====== Extracted records

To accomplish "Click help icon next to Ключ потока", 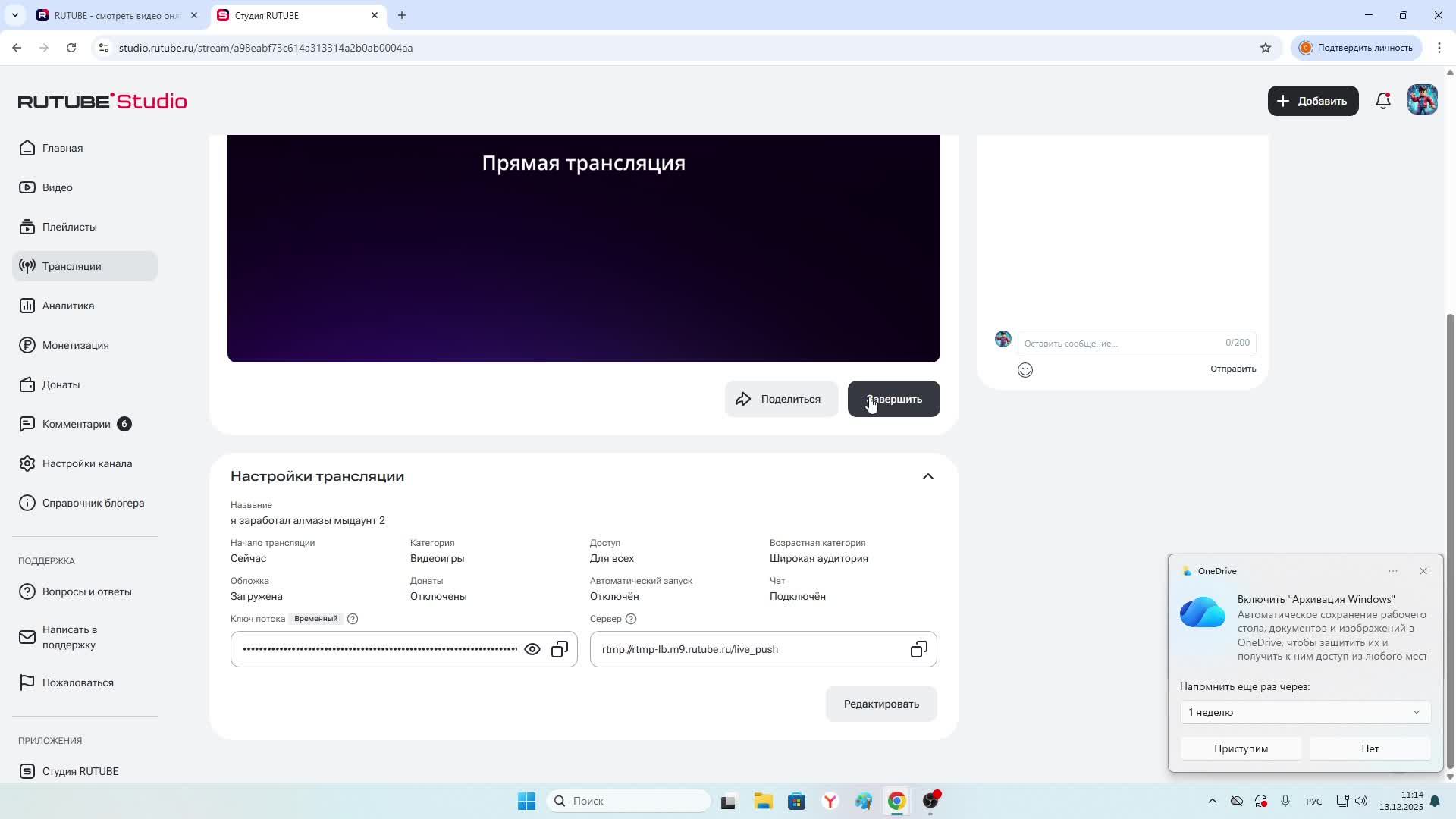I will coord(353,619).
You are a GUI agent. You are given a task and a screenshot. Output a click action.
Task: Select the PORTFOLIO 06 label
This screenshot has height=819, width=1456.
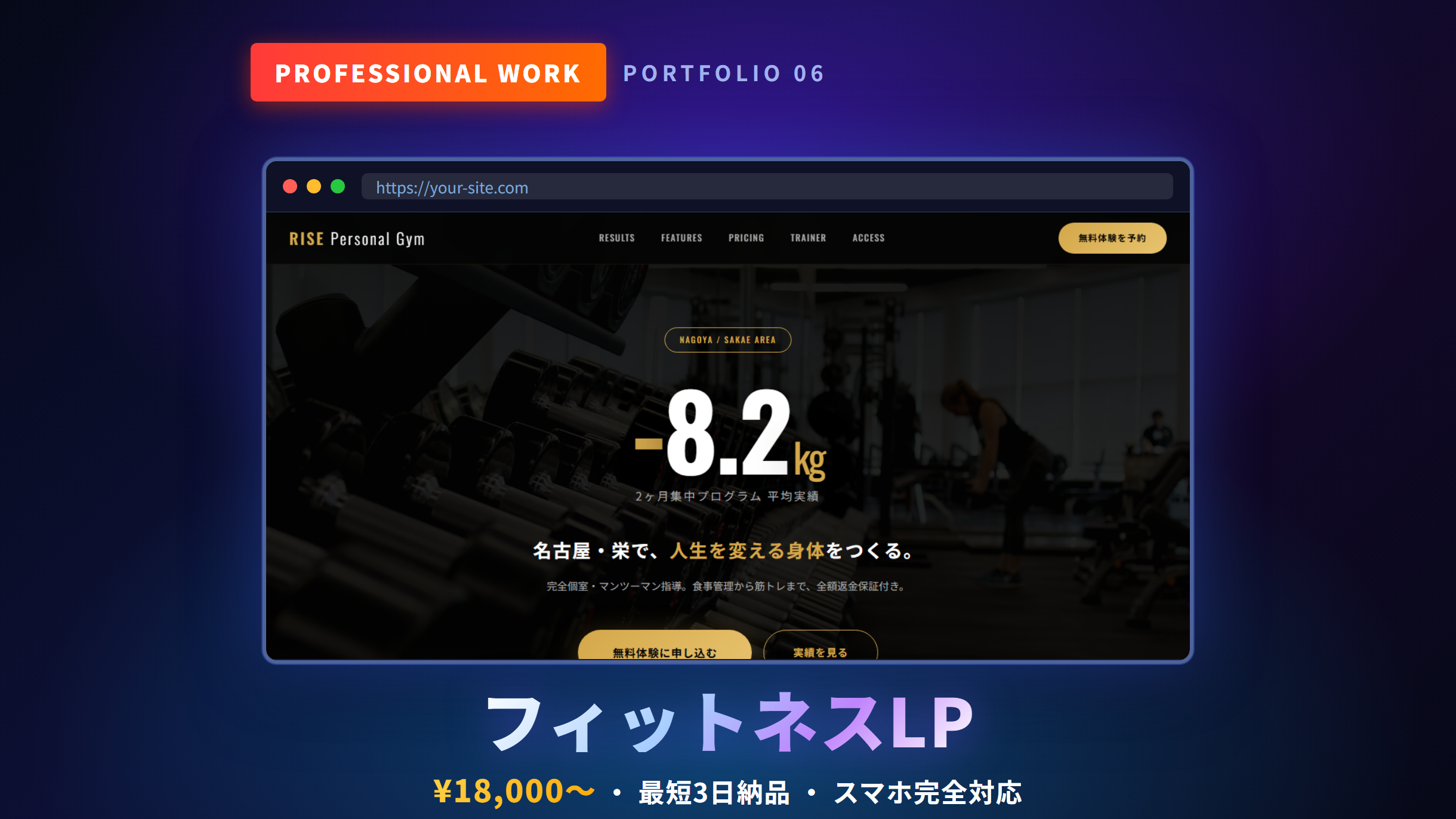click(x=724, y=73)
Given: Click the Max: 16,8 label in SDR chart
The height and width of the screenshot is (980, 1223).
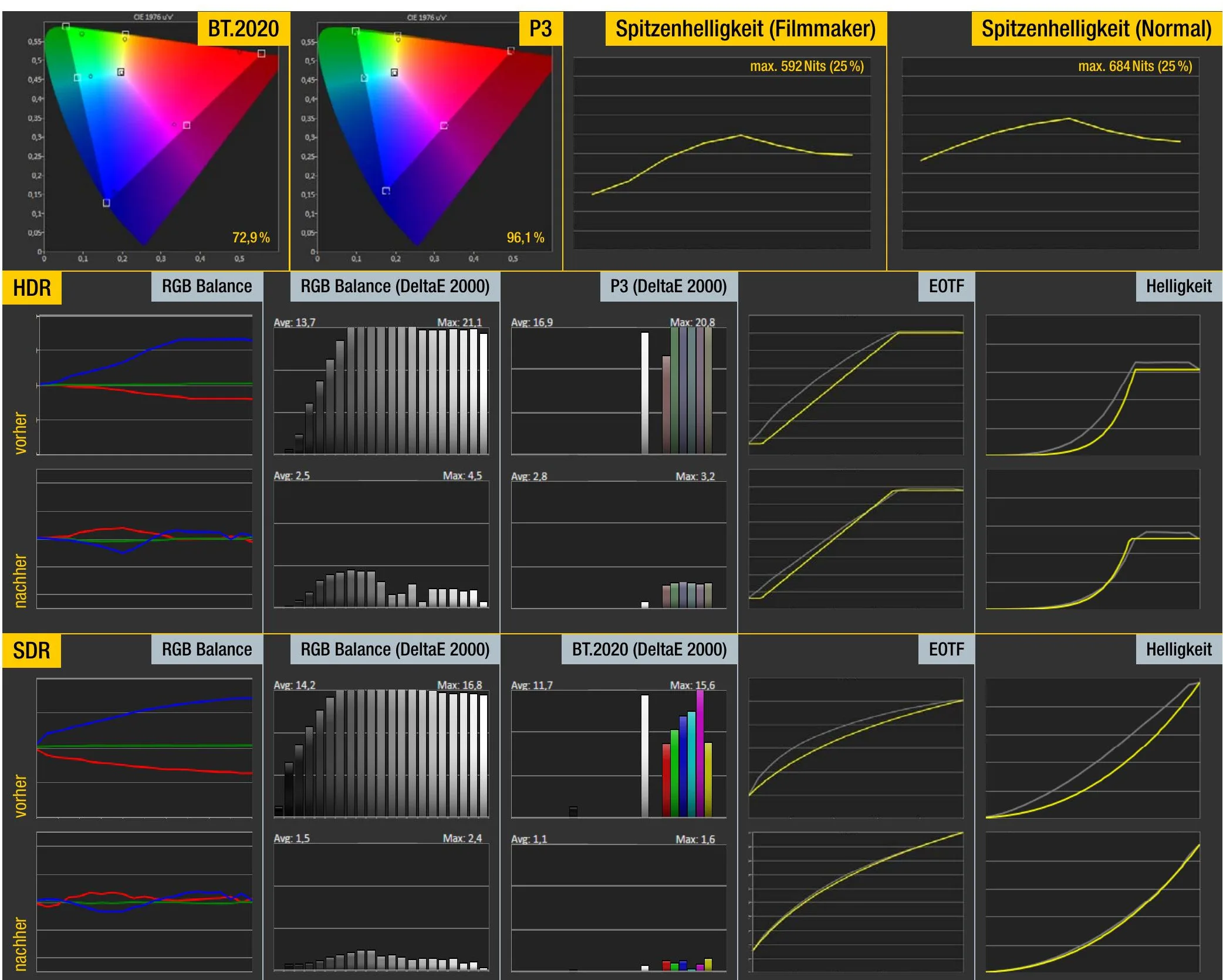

============

◆ How to complete this task
Looking only at the listing, say how many lines include "label"; reply with the number alone.

◆ Final answer
2